> Exercise: Please restate, exactly as they appear, only the lines from the one that contains "Task: Click the" to the final line of the entries, with no pictures.

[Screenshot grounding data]
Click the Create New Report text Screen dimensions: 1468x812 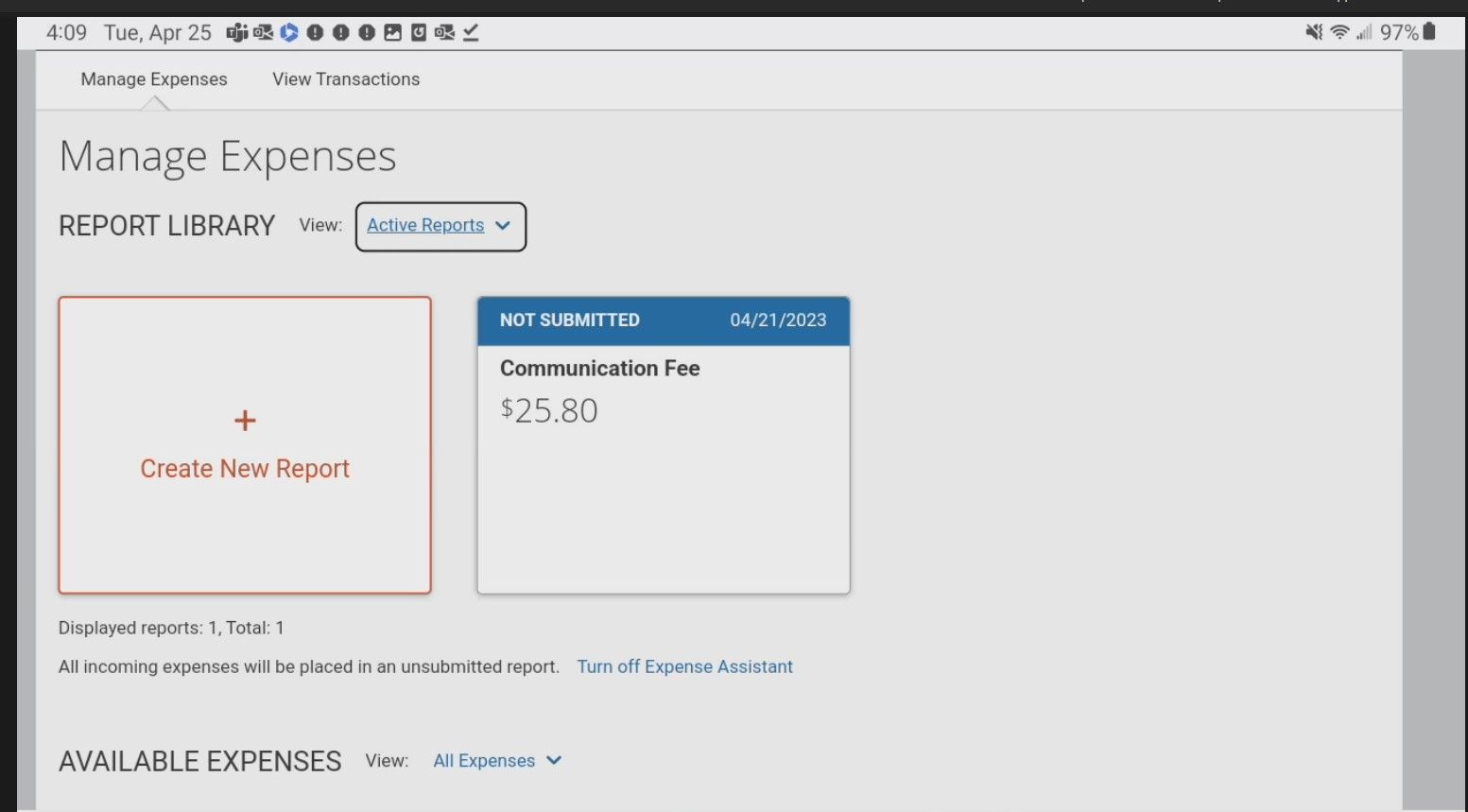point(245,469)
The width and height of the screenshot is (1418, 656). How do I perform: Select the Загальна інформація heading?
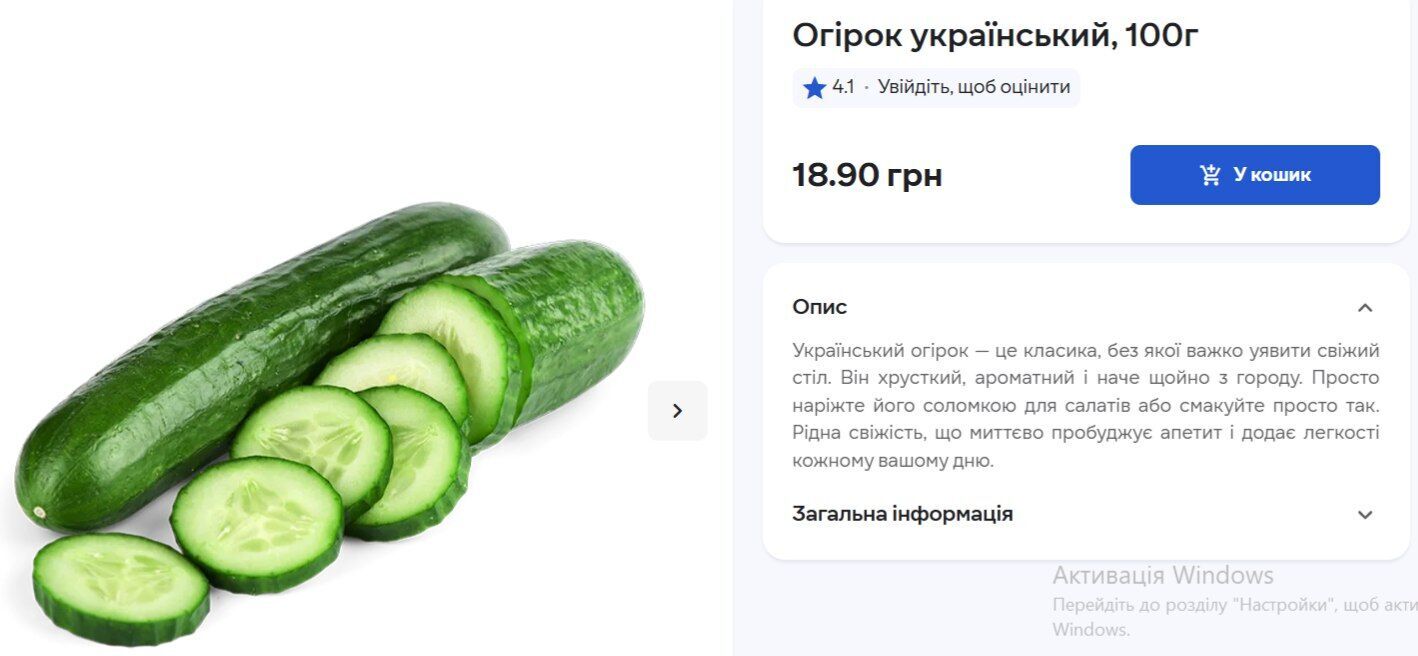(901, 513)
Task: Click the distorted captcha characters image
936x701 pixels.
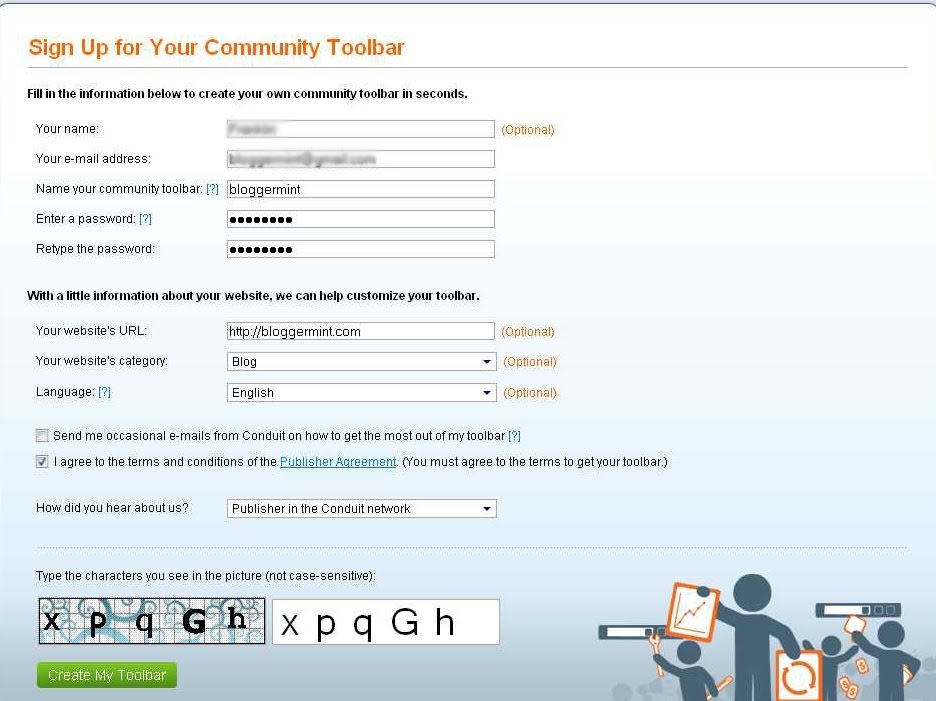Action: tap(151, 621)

> Reply to the task:
Task: Click the distorted captcha characters image
936x701 pixels.
Action: tap(151, 621)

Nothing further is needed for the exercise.